A new American Cancer Society study suggests that the public health community should be more careful about the messaging it delivers on the differences in harm between combustible tobacco and vaping products.
The research found that the public perception among American adults of e-cigarettes being “more harmful” than cigarettes more than doubled during 2019 and 2020, and the perceptions that they are “less harmful” declined between 2018 and 2020. Of those surveyed, 28.3 percent believed vaping was more harmful than smoking in 2020, up from 12.8 percent in 2019 and 6.8 percent in 2018.
Meanwhile, those correctly believing vapes are less harmful than smoking dropped from 17.6 percent in 2018 to 11.4 percent in 2020.
Concerningly, the study also reported that there was an increase in cigarette smoking prevalence in those who perceived e-cigarettes to be more harmful than cigarettes. At the same time, there was increased use of vaping products among those who perceived smoking as more dangerous than vaping.
In effect, messages that unduly warn about the harms of vaping and downplay the huge difference in relative risk between vape products and traditional combustible tobacco are inadvertently guiding nicotine consumers toward smoking.

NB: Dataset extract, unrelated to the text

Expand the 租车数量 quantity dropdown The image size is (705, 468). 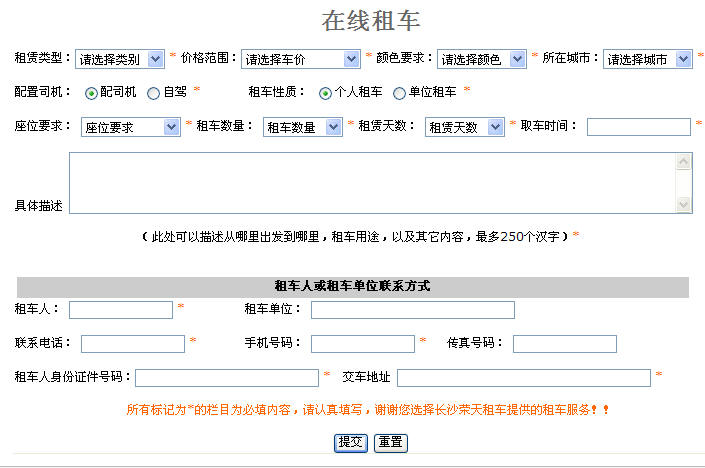coord(301,127)
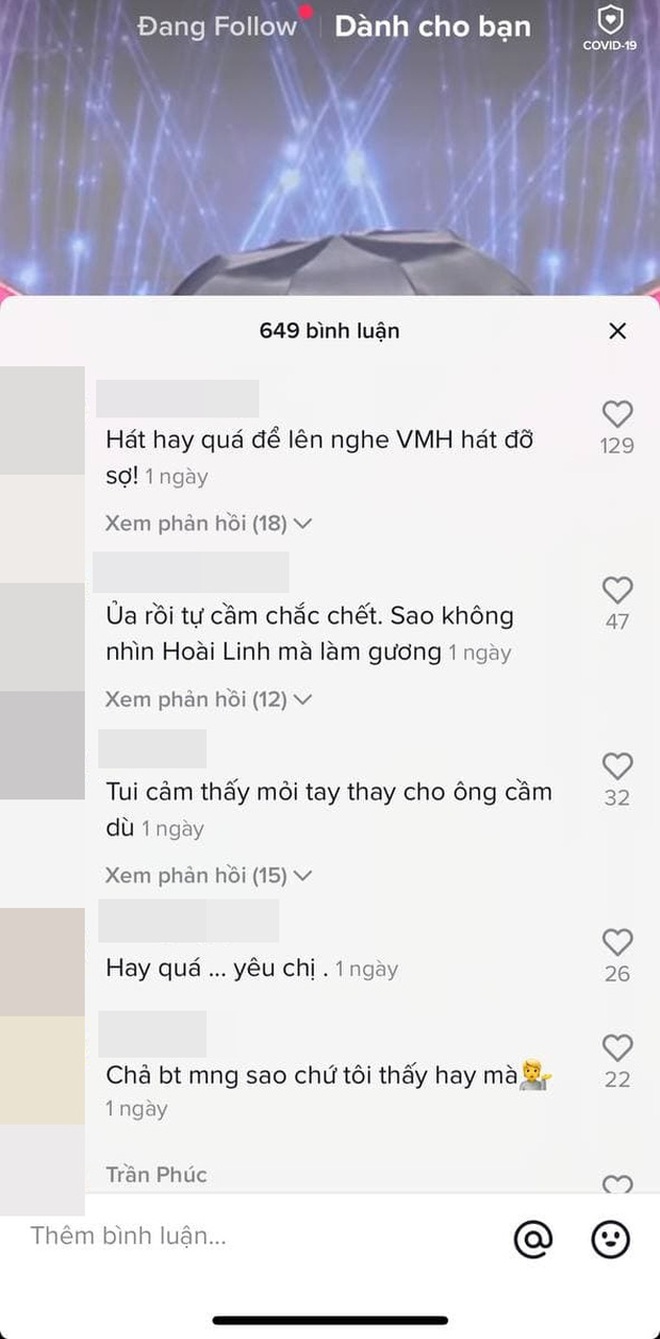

Public health activists should not be surprised by this. Vaping is a direct substitute for smoking, and vape products compete in the nicotine market with combustible cigarettes and other tobacco products. Since most vapers are former smokers, talking down the safer alternative can only mean more people are smoking and fewer smokers are switching.
A significant cohort of the public health community is relentlessly opposed to the harm reduction concept of vaping as a substitute for smoking. They believe the only way to quit is cold turkey, an approach colloquially termed “quit or die.”
Daily Google alerts for vaping routinely return dubious research articles designed to cast doubt on vaping and discredit the harm-reduction route to switching from combustible tobacco use. This constant drip of contrived negativity toward reduced-risk products is, in turn, lapped up by the media, which has found that it gets much more reaction from “clickbait” articles warning about potential unproven dangers of vaping rather than calm objective reporting.
Many public health researchers and academics then repeat these bogus claims and are more than happy to contribute with quotes to add their heft to the scare story of the day.
Government messaging is skewed toward emphasizing the dangers of e-cigarettes, with the Centers for Disease Control coining the term e-cigarette, or Vaping, product use-Associated Lung Injury (EVALI) to categorize a 2019 lung injury outbreak that was overwhelmingly linked to illicit products that did not contain nicotine. The CDC has been asked by policy experts to clarify that nicotine vaping was not to blame, but the agency has declined and continues to do nothing to address the public misinformation that persists in media and academia.
Disturbingly, the ACS’s own research is guilty of this misleading messaging. Despite finding that “public perceptions of e-cigarettes vs. cigarettes harms influences population tobacco use patterns” and subtly recognizing that there are big differences in potential harm between smoking and vaping, the ACS is opposed to harm reduction as a concept. In fact, the organization consistently touts a misleading caveat that “no e-cigarette has been approved as a tobacco cessation product” to their study conclusions, undoubtedly confusing both the public and policymakers alike.
This environment of doubt and confusion toward products that have helped smokers quit is unhealthy and dishonest, but the ACS research strongly suggests that harm perception is guiding product use and increasingly guiding nicotine consumers toward the more dangerous option: combustible tobacco.
It should be shameful to the public health community that their (purposeful?) deceit to the American people over the risks of vaping is leading to a big rise in the belief that safer products are more harmful than smoking. More alarmingly, their misinformation is driving the public more toward than away from cigarettes, which are proven to cause 480,000 deaths in the United States every year.